Acaba o mês, acaba a
«hora de Verão». E começa, pois, uma nova hora. É bom renovarmo-nos com o que
se renova porque nos dá a ilusão de recomeço. Assim se suspende por um pouco a
certeza de que a renovação é um reenvelhecer. É a «hora do Inverno», de nos
comprimirmos mais no nada que nos vai sendo. No tempo em que dava aulas o
começo de um novo ano era realmente reinventar-me outro. Novas turmas, novo
horário, muitos novos colegas. E tudo à nossa volta tinha um ar intenso de uma
estranha claridade como de um amanhecer. Quando estávamos em Évora escolhíamos
uma praia para o mês de Agosto, antes de nos podermos fixar numa pensão da Praia
da Rocha. Era uma pensão muito procurada e houve assim que ter uma vaga
para ficar por nossa conta. Então o mês de Setembro era difícil de cumprir, na
espera quase inquietante de que as aulas recomeçassem e com elas a alegria de
recomeçarmos a nossa rotina. Depois veio Lisboa e a casa de Fontanelas que
estendia a praia até ao fim do mês. De todo o modo, regressar às aulas era
sempre uma festa, apesar da fadiga dela como de todas as festas. Mas agora não
temos recomeço de nada e há que inventá-lo na sua alegria possível, nem que
seja no seu absurdo de ser o escuro de uma «hora de Inverno». Talvez por isso
eu sonho tanto com o liceu, como ainda esta noite. Mas no sonho há mais verdade
porque ele é quase invariavelmente o da procura da sala de aulas num labirinto
de corredores e a aflição subsequente de dar uma falta.
*
Às vezes lembro-me dos
que combateram o comunismo e foram cobertos de infâmia e que ninguém mais
recorda e muito menos «reabilita». Quem se lembra hoje de um Karvtchenko,
autor do Escolhi a Liberdade, que foi para mim o primeiro aviso de que o
paraíso não morava a Leste e foi submetido a um processo judicial, movido pelo
PC francês? Quem se lembra entre nós de um Chico da Cuf que nos ia instruindo
sobre o que vivera na URSS e o que se lá ia passando, pois que lia os jornais russos?
Quem fala do que denunciou primeiro os campos de concentração russos (Victor
Serge) que faziam «pendant» com os faladíssimos nazis? Isto para não falar
nos milhões de vítimas do comunismo e que o silêncio recobriu. É fabuloso
pensar-se na massa imensa de tais vítimas e dos que defenderam e deram a sua
vida física e intelectual a esse grande mito do nosso século – e contrapor-se
depois esse mundo gigantesco ao vazio que o movimentava.

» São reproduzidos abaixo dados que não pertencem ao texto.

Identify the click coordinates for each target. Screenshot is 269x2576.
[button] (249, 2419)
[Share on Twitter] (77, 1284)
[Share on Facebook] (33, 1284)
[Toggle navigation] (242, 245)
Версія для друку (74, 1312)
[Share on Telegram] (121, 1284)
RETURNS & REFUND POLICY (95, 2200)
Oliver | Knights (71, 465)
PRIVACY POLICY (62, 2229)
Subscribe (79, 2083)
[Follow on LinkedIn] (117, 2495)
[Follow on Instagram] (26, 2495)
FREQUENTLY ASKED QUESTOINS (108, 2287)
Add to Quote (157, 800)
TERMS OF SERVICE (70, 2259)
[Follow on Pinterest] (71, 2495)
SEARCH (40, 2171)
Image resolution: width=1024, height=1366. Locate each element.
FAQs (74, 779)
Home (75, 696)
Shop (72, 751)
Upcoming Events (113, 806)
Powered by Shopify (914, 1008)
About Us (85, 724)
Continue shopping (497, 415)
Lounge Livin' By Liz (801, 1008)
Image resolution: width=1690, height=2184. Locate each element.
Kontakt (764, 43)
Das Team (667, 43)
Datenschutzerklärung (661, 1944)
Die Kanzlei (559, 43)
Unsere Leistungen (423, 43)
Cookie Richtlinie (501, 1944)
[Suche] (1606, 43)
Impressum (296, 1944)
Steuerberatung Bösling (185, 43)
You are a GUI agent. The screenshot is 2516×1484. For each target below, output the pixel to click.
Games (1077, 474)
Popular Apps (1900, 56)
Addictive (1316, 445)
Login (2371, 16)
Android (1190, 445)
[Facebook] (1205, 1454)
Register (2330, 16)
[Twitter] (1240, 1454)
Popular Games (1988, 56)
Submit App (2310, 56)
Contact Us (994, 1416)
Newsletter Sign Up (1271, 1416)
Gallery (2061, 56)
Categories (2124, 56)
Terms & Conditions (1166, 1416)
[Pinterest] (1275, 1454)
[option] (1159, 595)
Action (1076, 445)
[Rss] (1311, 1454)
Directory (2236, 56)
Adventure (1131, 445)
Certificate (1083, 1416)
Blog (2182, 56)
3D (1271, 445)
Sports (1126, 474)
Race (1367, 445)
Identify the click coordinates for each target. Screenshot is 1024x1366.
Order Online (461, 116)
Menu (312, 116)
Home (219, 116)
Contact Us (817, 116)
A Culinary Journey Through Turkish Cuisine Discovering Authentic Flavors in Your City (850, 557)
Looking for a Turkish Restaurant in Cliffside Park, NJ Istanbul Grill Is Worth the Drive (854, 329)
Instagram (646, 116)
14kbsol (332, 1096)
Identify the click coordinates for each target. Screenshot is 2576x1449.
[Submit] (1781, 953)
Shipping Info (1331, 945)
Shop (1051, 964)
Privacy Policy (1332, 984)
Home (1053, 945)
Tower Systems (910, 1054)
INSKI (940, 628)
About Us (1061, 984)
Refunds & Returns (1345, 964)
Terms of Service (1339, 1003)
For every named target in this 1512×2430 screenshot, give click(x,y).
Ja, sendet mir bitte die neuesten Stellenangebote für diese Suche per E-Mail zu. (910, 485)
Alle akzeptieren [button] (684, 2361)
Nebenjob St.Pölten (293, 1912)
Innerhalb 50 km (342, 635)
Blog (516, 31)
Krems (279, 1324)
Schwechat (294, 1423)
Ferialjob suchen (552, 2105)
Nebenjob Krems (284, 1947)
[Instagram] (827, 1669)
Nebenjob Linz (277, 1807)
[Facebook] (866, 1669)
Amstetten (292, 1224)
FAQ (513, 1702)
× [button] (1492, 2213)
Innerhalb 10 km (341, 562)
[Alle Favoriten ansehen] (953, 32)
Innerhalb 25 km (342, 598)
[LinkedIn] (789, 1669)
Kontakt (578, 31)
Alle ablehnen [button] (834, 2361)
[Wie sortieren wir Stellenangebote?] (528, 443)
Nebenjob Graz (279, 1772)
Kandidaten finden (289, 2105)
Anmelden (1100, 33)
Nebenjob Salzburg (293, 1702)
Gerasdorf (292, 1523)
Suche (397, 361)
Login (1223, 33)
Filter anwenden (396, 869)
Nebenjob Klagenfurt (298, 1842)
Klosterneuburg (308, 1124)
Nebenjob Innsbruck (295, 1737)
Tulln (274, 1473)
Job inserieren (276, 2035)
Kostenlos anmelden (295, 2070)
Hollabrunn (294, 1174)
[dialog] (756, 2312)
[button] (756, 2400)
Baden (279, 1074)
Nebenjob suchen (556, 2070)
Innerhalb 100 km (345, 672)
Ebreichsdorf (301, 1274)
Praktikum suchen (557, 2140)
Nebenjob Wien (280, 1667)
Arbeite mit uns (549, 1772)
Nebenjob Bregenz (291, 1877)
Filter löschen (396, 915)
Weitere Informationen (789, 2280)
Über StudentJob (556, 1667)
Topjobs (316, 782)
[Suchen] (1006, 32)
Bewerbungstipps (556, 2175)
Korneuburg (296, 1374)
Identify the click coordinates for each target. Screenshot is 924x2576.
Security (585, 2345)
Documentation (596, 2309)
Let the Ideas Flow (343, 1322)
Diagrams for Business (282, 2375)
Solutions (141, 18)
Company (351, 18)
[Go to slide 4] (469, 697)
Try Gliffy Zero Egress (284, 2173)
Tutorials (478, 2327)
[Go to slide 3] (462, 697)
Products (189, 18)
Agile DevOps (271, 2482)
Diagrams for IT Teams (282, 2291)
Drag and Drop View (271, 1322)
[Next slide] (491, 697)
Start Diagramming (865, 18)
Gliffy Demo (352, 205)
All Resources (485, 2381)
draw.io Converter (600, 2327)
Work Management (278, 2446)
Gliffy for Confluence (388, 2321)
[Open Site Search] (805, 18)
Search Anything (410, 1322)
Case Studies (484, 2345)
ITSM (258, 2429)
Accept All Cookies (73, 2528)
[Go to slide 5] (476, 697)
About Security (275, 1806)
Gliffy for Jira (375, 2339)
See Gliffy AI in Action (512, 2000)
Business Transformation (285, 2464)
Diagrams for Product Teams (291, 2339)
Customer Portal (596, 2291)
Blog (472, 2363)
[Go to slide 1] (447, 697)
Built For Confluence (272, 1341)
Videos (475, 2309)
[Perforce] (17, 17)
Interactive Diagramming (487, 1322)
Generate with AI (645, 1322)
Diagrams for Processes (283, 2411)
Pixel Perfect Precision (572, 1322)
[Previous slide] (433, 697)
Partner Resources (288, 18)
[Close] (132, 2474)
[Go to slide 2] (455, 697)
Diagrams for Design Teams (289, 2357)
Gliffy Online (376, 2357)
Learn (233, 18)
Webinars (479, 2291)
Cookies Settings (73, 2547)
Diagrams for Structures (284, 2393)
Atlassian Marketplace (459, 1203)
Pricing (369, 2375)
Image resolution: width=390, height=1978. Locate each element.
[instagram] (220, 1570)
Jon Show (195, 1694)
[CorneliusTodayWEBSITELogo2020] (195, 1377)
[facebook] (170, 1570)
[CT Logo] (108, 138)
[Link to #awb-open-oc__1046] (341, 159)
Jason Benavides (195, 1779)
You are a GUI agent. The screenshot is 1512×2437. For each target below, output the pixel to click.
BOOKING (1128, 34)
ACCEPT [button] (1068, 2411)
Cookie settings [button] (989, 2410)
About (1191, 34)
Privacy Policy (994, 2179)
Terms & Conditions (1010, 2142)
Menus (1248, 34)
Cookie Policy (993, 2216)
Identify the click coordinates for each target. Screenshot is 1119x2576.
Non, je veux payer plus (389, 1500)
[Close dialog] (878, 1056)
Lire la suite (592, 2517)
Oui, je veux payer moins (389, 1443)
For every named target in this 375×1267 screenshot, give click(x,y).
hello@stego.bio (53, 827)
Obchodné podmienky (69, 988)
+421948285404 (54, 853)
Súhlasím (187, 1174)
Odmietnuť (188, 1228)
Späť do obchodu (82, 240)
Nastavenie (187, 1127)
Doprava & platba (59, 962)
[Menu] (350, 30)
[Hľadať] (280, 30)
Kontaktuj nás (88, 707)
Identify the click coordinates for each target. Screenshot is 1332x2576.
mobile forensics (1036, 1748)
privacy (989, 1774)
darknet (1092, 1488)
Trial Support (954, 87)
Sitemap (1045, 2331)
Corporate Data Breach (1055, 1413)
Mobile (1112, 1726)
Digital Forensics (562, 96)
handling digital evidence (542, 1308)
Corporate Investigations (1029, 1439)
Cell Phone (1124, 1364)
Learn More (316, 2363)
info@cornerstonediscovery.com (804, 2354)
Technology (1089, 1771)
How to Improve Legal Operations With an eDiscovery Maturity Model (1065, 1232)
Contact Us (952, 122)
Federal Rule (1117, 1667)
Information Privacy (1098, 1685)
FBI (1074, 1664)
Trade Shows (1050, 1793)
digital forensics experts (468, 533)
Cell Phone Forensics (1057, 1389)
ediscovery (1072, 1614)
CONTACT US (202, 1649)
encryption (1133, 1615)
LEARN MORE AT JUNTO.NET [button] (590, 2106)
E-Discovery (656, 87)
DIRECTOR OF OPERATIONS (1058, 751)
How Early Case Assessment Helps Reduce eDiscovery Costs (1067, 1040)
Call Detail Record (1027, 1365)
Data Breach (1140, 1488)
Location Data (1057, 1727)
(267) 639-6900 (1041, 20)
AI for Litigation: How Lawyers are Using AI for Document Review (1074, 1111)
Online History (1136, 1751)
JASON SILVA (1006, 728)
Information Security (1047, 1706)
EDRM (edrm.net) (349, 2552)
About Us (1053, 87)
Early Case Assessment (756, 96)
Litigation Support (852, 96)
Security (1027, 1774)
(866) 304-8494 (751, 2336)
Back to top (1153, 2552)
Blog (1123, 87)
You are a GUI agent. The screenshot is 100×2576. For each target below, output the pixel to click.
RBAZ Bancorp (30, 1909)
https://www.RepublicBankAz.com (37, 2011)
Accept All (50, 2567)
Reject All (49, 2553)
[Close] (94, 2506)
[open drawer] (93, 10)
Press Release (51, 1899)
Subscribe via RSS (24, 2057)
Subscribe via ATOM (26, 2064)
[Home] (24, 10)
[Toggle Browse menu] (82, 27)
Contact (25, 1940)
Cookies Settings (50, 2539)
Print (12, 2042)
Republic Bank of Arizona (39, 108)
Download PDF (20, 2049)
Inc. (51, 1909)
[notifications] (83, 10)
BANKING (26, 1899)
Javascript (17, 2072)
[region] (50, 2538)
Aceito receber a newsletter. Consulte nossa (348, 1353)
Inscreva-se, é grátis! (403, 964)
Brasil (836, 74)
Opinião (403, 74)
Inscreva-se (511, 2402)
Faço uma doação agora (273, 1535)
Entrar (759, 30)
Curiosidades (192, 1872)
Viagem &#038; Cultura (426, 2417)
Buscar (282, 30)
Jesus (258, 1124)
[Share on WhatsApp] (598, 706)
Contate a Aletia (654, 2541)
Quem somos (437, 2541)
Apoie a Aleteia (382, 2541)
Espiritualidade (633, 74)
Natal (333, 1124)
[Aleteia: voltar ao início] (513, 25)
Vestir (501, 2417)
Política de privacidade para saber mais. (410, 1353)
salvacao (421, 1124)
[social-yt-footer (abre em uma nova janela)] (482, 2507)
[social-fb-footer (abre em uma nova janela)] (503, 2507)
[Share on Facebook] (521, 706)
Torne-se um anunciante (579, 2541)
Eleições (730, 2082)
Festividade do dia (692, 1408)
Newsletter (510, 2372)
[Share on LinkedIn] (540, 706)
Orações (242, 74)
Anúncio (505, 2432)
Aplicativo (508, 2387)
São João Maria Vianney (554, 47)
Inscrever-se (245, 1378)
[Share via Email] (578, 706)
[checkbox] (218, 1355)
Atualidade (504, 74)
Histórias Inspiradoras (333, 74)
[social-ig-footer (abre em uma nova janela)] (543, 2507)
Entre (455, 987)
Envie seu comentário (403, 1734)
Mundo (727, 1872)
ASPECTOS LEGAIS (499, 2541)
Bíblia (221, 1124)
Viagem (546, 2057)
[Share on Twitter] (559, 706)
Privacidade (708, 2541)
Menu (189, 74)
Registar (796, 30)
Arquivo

Jamais em toda a
história humana houve uma tal desproporção em que de um lado estava tudo e do outro
não havia nada. A história do homem é a das suas utopias. Mas de todas elas
restou alguma coisa que as tornava menos utópicas pelo resíduo que ficava e era
real. Mas o comunismo foi uma utopia-limite e assim o que ficou dela foi a negação
total dela. Quem muito abarca pouco aperta, diz o povo. Mas desta vez abarcou-se
tudo. E por isso não se apertou nada.